**Exercise brief**. After finding the line containing "This screenshot has width=928, height=599." below, please output that line and each following one through the line containing "Instruction: Click the", exactly as written.

START Given data

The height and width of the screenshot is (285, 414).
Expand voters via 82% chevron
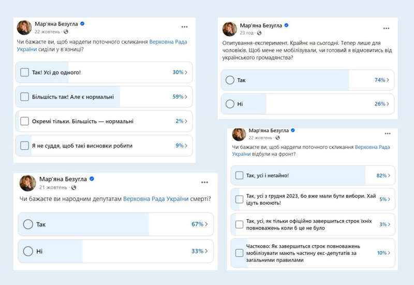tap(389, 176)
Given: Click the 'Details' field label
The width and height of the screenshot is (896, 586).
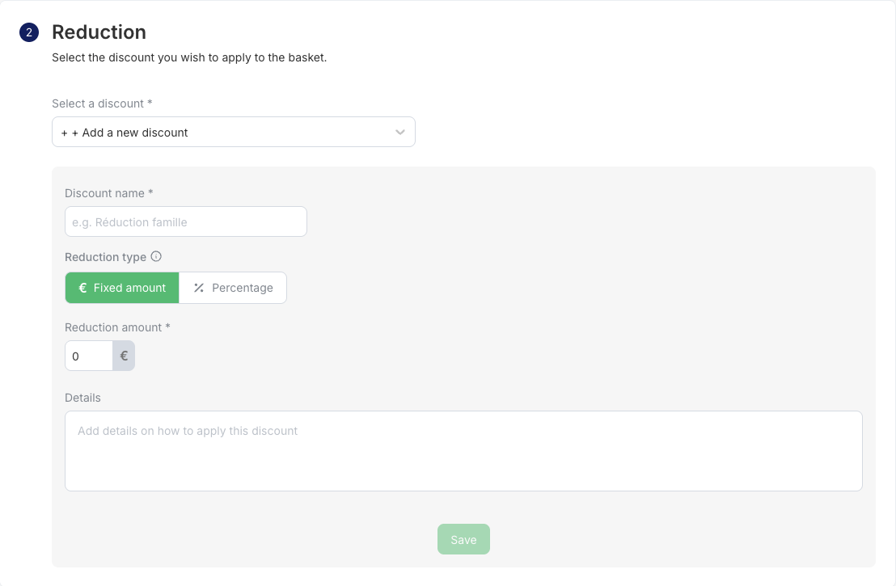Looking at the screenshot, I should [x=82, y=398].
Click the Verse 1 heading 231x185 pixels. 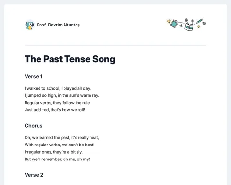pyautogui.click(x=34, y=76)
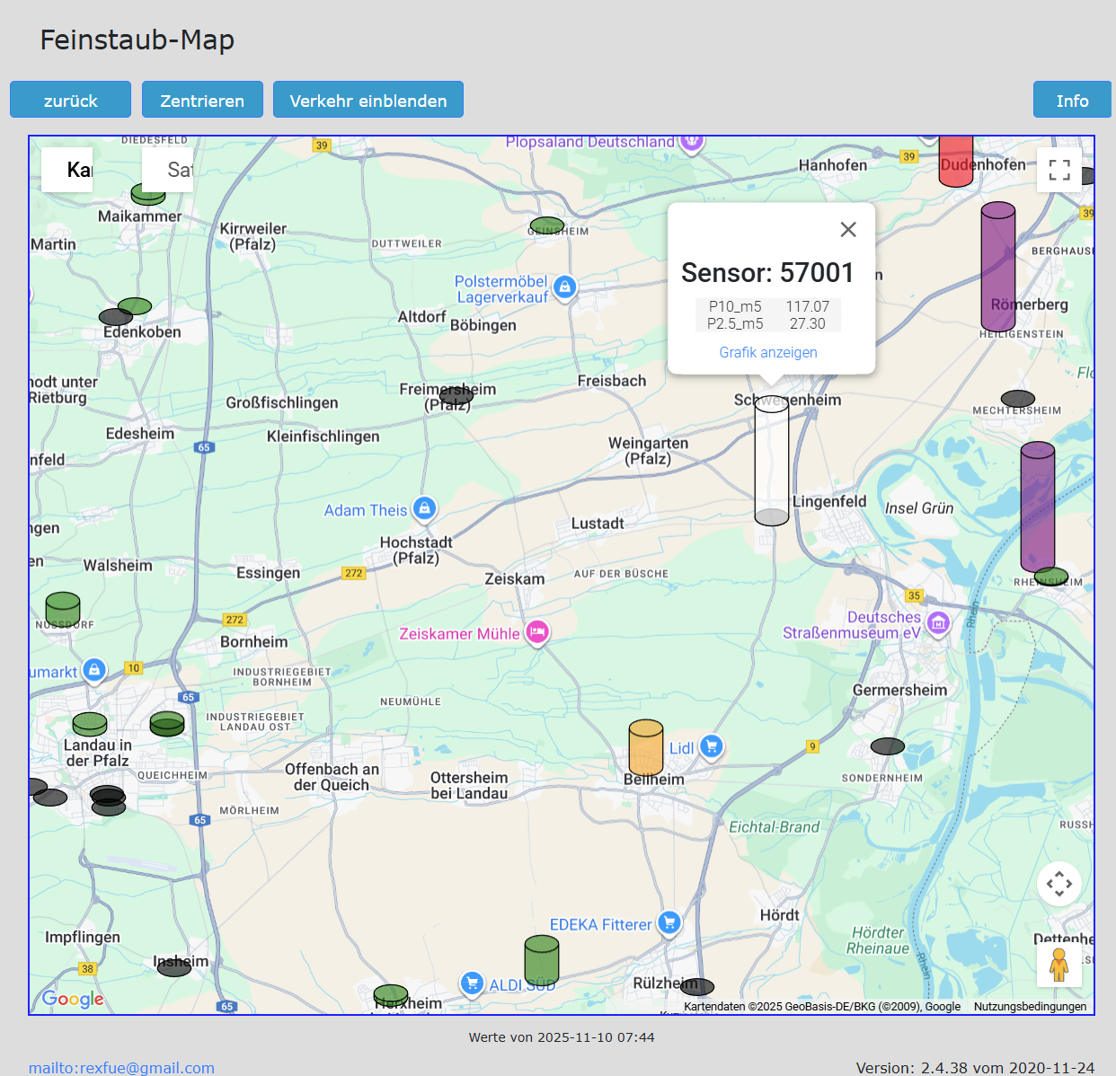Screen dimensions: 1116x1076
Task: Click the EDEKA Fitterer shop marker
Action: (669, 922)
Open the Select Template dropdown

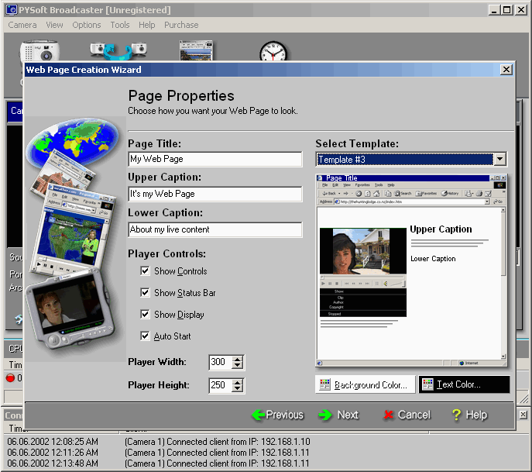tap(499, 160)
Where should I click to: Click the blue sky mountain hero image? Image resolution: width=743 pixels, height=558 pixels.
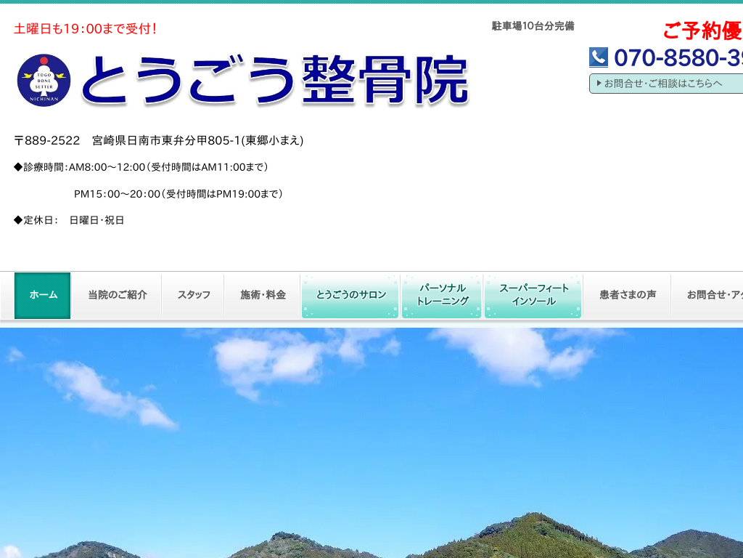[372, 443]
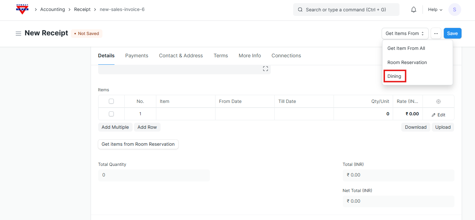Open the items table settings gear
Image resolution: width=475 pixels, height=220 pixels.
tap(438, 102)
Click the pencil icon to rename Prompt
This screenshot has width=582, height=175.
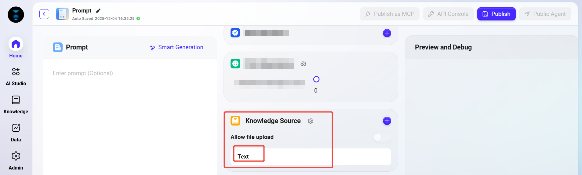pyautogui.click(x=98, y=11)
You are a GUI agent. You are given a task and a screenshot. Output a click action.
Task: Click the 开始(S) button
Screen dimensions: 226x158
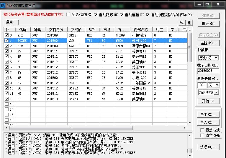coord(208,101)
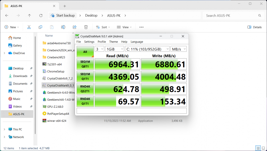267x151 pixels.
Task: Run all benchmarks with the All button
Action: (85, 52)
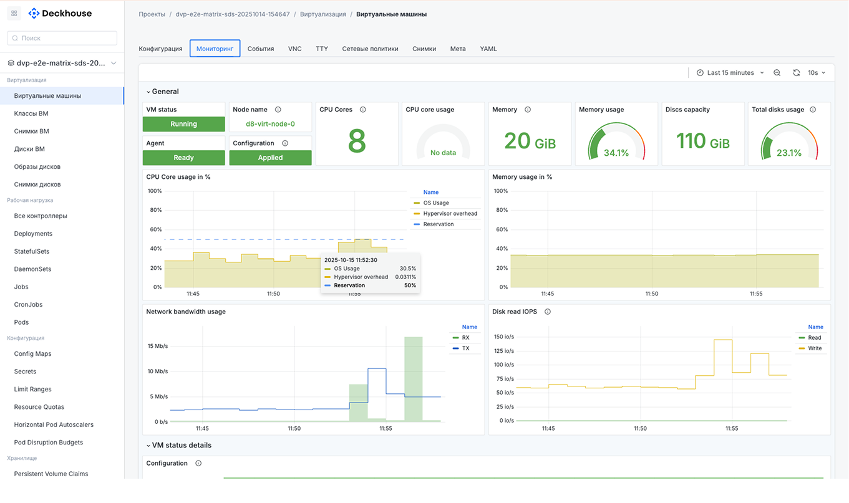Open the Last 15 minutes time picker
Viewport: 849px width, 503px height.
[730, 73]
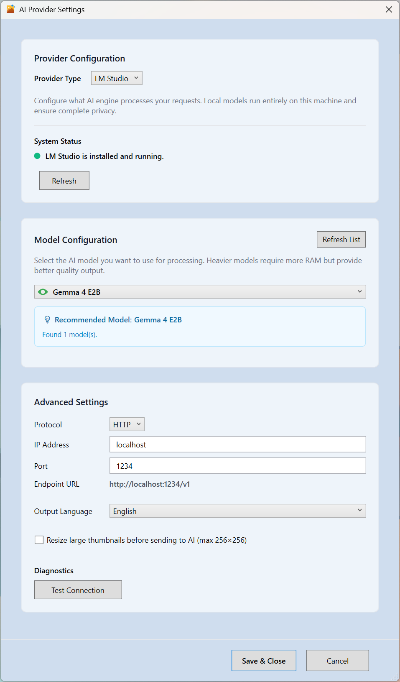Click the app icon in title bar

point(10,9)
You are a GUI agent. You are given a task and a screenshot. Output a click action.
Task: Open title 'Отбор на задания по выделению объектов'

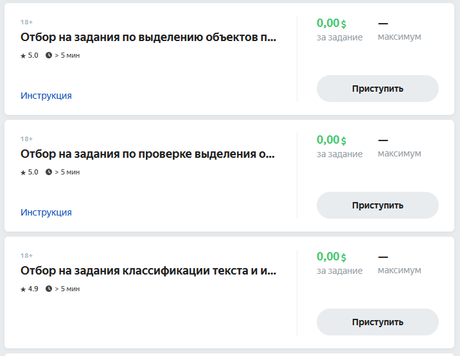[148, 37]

END Given data
START Given data

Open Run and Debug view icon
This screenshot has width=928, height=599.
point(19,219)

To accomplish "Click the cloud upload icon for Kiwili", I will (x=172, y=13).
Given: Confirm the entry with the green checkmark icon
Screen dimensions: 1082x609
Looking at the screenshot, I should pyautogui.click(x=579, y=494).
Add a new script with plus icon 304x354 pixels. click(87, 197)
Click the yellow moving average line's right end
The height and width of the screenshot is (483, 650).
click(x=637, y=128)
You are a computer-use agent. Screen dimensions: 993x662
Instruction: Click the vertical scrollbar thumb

END Given data

**Task answer**.
This screenshot has width=928, height=599.
point(19,219)

To accomplish "Click the cloud upload icon for Kiwili", I will (x=172, y=13).
Given: Confirm the entry with the green checkmark icon
Screen dimensions: 1082x609
Looking at the screenshot, I should pyautogui.click(x=579, y=494).
Add a new script with plus icon 304x354 pixels. click(87, 197)
Click the yellow moving average line's right end
The height and width of the screenshot is (483, 650).
click(x=637, y=128)
You are a computer-use agent. Screen dimensions: 993x662
Instruction: Click the vertical scrollbar thumb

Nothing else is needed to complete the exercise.